Extract to read
Róbert Rák (born 15 January 1978 in Rimavská Sobota) is a retired Slovak professional footballer who played as a striker for MFK Zemplín Michalovce and FC Nitra.  He was top goalscorer of the Corgoň Liga twice. First at the 2005–06 season, scoring 21 goals and second time at the 2009–10 season, scoring 18 goals.

Personal life
Rák comes from the Hungarian minority in Slovakia. His sister, named Viktória, is a popular actress in Slovakia, who played in the Hungarian language Thalia Theatre in Košice.

Match fixing 
Rák was involved in a match fixing scandal in Slovak football that came to light in September 2013. Allegedly, Rák together with six other football players, including the former Slovak international Ivan Hodúr, were supposed to have participated in fixing games of FK DAC 1904 Dunajská Streda. Rák was eventually given a 15-year suspension by the Disciplinary Committee of the Slovak FA, which was later extended worldwide by the FIFA Disciplinary Committee.

Excerpted records
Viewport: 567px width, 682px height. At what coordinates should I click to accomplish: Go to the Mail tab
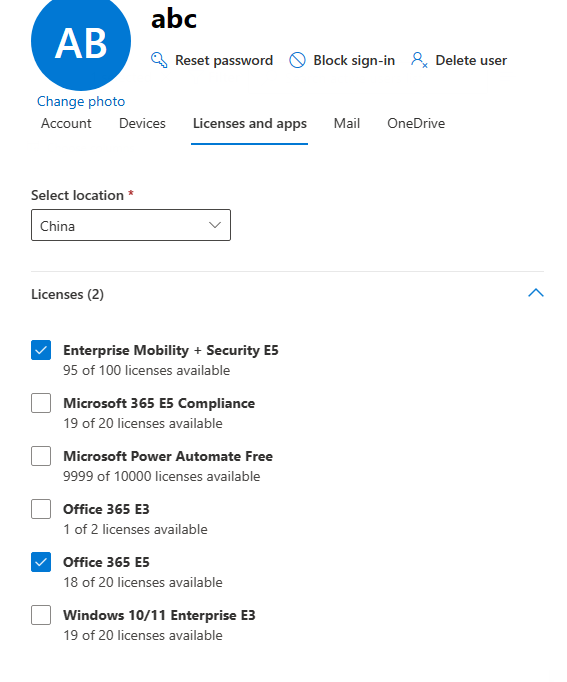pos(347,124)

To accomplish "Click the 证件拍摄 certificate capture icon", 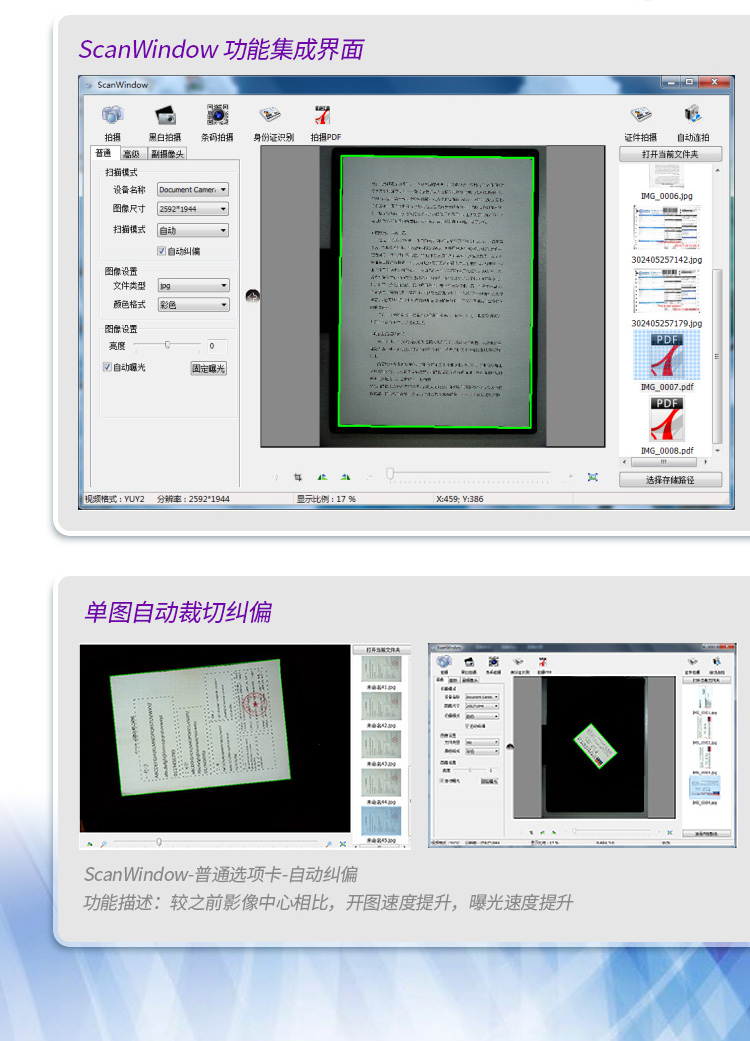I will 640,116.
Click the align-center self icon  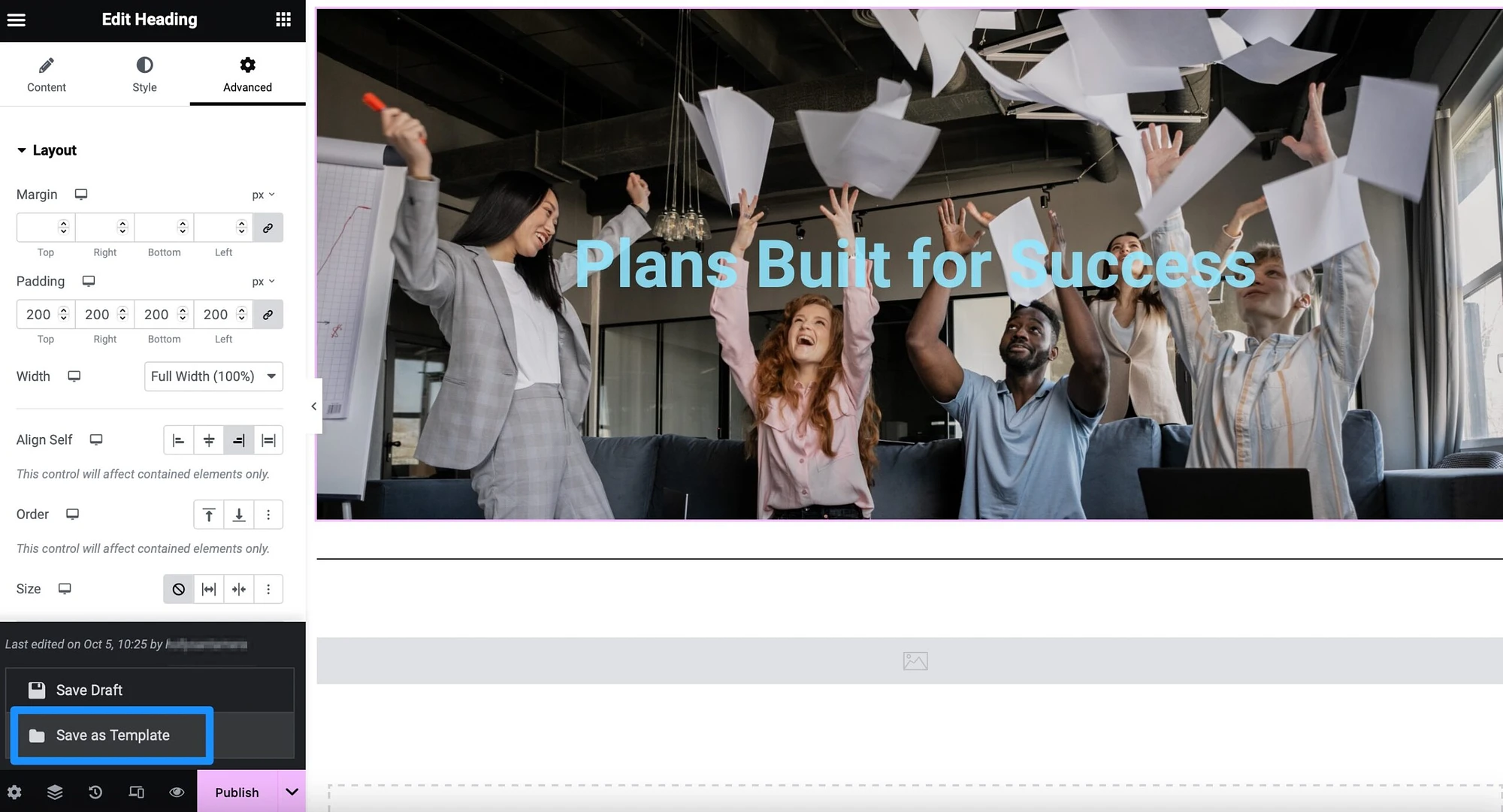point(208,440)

==

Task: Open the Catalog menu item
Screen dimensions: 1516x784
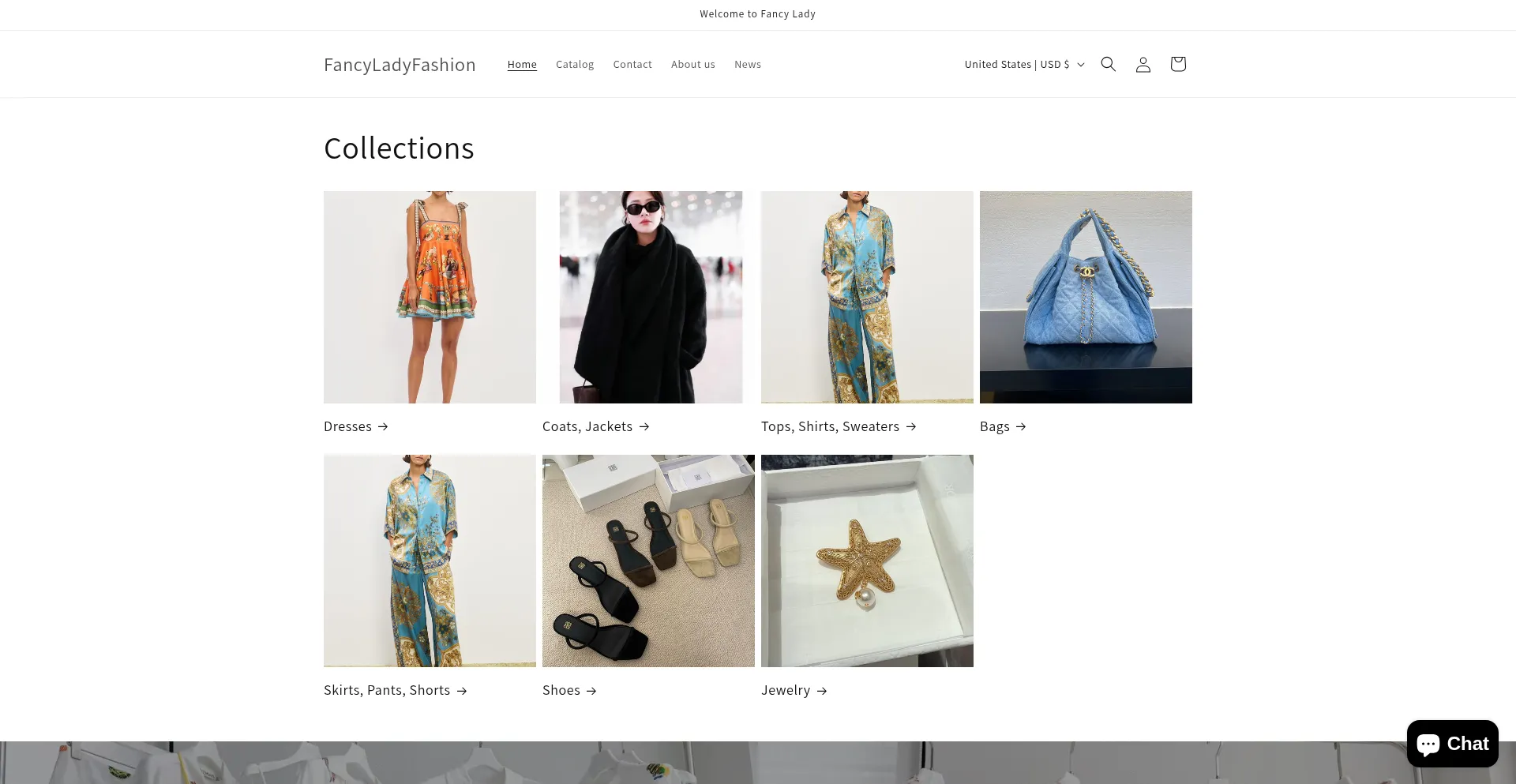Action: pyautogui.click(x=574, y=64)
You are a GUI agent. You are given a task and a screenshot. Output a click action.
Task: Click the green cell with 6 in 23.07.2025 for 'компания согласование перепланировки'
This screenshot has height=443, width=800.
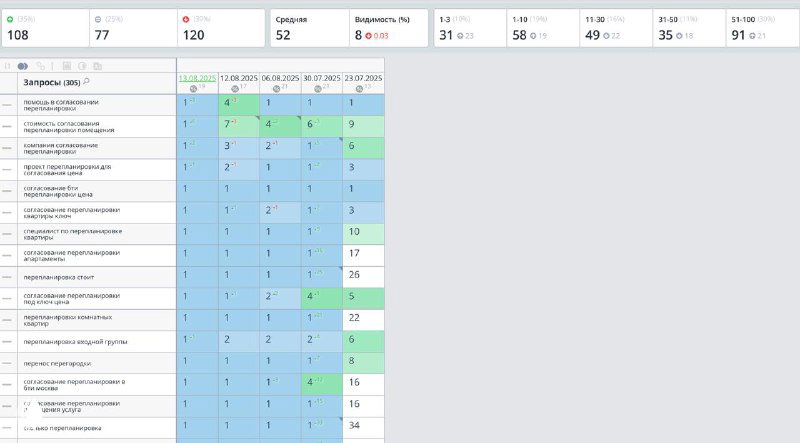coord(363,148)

---

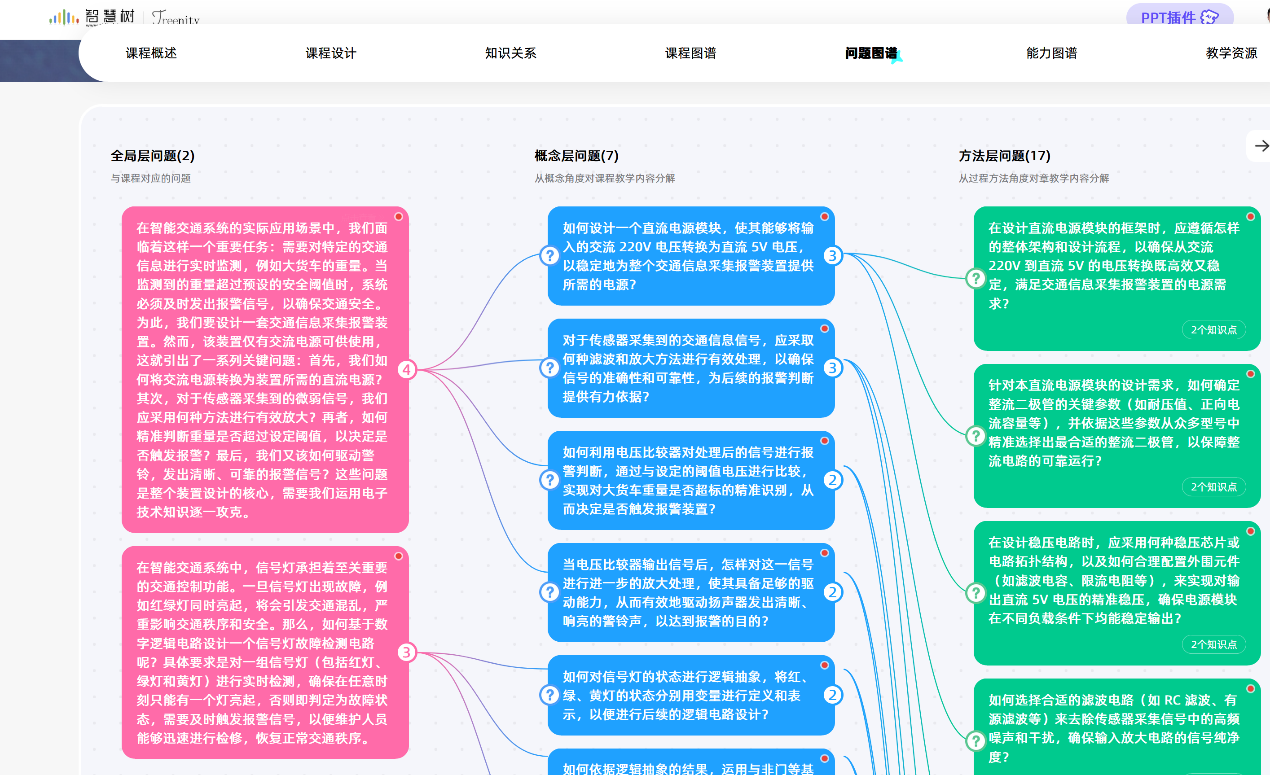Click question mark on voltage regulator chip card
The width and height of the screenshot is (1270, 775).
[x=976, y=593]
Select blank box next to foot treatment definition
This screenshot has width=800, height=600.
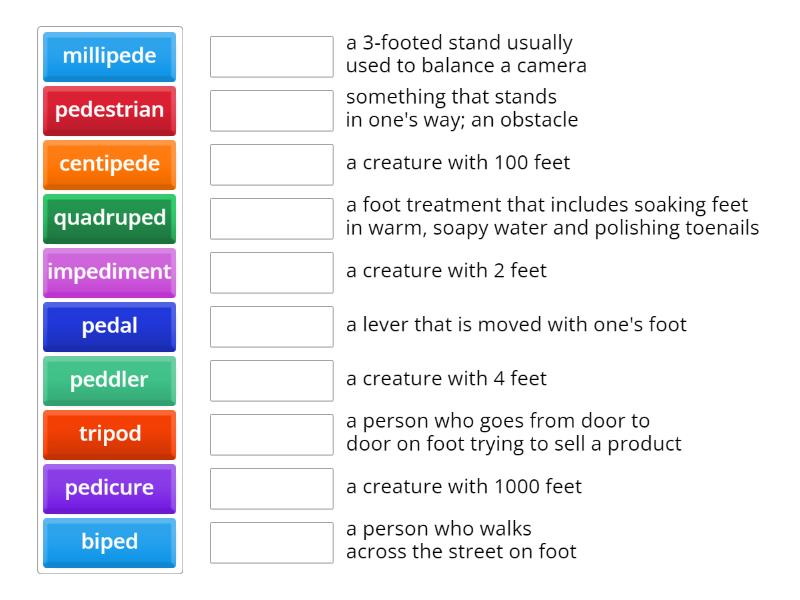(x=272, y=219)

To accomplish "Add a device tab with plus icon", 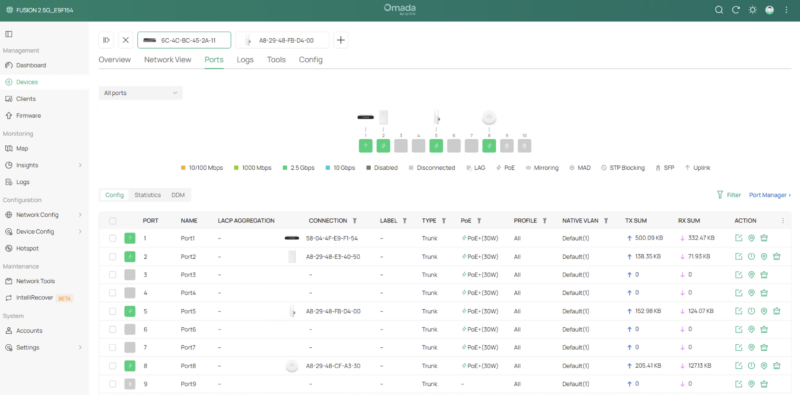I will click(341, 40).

Directives
1. Based on the Róbert Rák profile, mark each statement yes or no, and quote the words from the text that settle it.
(a) Rák was top goalscorer of the Corgoň Liga three times.
(b) Rák's sister Viktória played in the Thalia Theatre in Košice.
(c) The FIFA Disciplinary Committee extended Rák's suspension worldwide.
2. Answer these questions from the Róbert Rák profile:
(a) In which town was Rák born?
(b) How many goals did he score in the 2009–10 season?
(c) In what month and year did the match fixing scandal come to light?
3. Reproduce the stretch of the Róbert Rák profile from "Róbert Rák (born" through "scoring 18 goals.".

Written answers
1.
(a) No: "He was top goalscorer of the Corgoň Liga twice."
(b) Yes: "who played in the Hungarian language Thalia Theatre in Košice"
(c) Yes: "which was later extended worldwide by the FIFA Disciplinary Committee"

2.
(a) Rimavská Sobota
(b) 18
(c) September 2013

3.
Róbert Rák (born 15 January 1978 in Rimavská Sobota) is a retired Slovak professional footballer who played as a striker for MFK Zemplín Michalovce and FC Nitra.  He was top goalscorer of the Corgoň Liga twice. First at the 2005–06 season, scoring 21 goals and second time at the 2009–10 season, scoring 18 goals.